Esto del regreso al racionamiento diario en Bogotá y la posibilidad de que sea más frecuente si no logramos recuperar un nivel aceptable de los embalses; así como los incendios por la sequía, que no habría sucedido de haber llegado el pronosticado fenómeno de La Niña; o los apagones de 12 horas diarias en Ecuador, entre otros hechos, me tiene pensando que además de la transición energética, sobre la cual no logramos acuerdo de cómo debe hacerse, también se necesita una transición ‘innergética’. Acéptenme la palabra inventada en spanglish porque me parece clara para explicar que la transición que pienso que también debemos hacer es una relacionada con lo que tenemos internalizado sobre lo que consideramos bienestar, lo cual determina nuestros patrones de consumo de recursos y de energía en el amplio sentido del término.
En otras palabras, me estoy preguntando si esos patrones de consumo nos garantizan el bienestar que buscamos de manera sostenible o si vivimos –quienes podemos, claro– demasiado cómodos o incluso innecesaria y peligrosamente cómodos. Me cuestiono, por ejemplo, qué de todo aquello que hacemos, adquirimos y disfrutamos es indispensable para el libre desarrollo de nuestras capacidades y para la justa evolución de la sociedad. Porque claramente no es lo mismo gastar energía eléctrica usando el computador o el celular para estudiar, para trabajar o para practicar una actividad ociosa acorde con el cuidado de la salud mental que para distraernos o quemar tiempo viendo contenidos que nada constructivo aportan a la vida.
Tampoco es igual ducharse diariamente durante un tiempo razonable por higiene y salud que hacerlo por largo tiempo o varias veces al día solo por el gusto de darse una ducha. Para ponerlo en términos financieros, en ambos ejemplos lo primero sería una inversión y lo segundo, un despilfarro. Pero como sería demasiado intrusivo en una democracia pretender que frente al despilfarro el Estado haga algo más que pedagogía preventiva e imposición de multas a quienes violen los topes de consumo, solo quedaría la autorregulación.

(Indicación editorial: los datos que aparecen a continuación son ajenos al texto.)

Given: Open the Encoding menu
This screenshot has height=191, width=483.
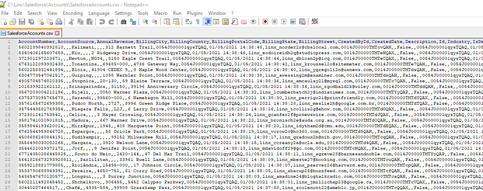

No obstante, mi experiencia me muestra que en la sociedad tan individualista y segmentada que hemos construido la autorregulación es una utopía. Lo es no solo porque estamos acostumbrados al ‘sálvese quien pueda’ –incluso como una manera plausible de resiliencia– sino porque en nuestra diversidad de costumbres, creencias y orígenes tenemos estándares muy diferentes entre sí para expresar conceptos como libertad, felicidad, comodidad, abundancia, entre otros.
Pienso, por ejemplo, en quienes cambian de carro o de celular cada que sale un modelo nuevo porque su poder adquisitivo es lo que marca su nivel de felicidad, o en las exageradas porciones de los platos de algunos restaurantes para satisfacer particulares conceptos de abundancia, o en quienes prenden luces que no necesitan porque ‘qué miedo tanta oscuridad’, así como en quienes desechan un producto porque ‘ya no quedaba casi nada’ y no quieren usarlo hasta el final para no pasar por tacaños.
En fin, cada quien tendrá sus propios ejemplos. El punto es que considero que para entender por qué son cuestionables esas prácticas hay que empezar por hacer una transición ‘innergética’, pues solo tomando conciencia desde nuestro interior sobre qué es lo que realmente nos falta y/o nos sobra, pensando en un bienestar no solo individual sino colectivo, podremos alinearnos para lograr un acuerdo sobre dónde está el balance entre lo que tomamos de la naturaleza y le retornamos a ella.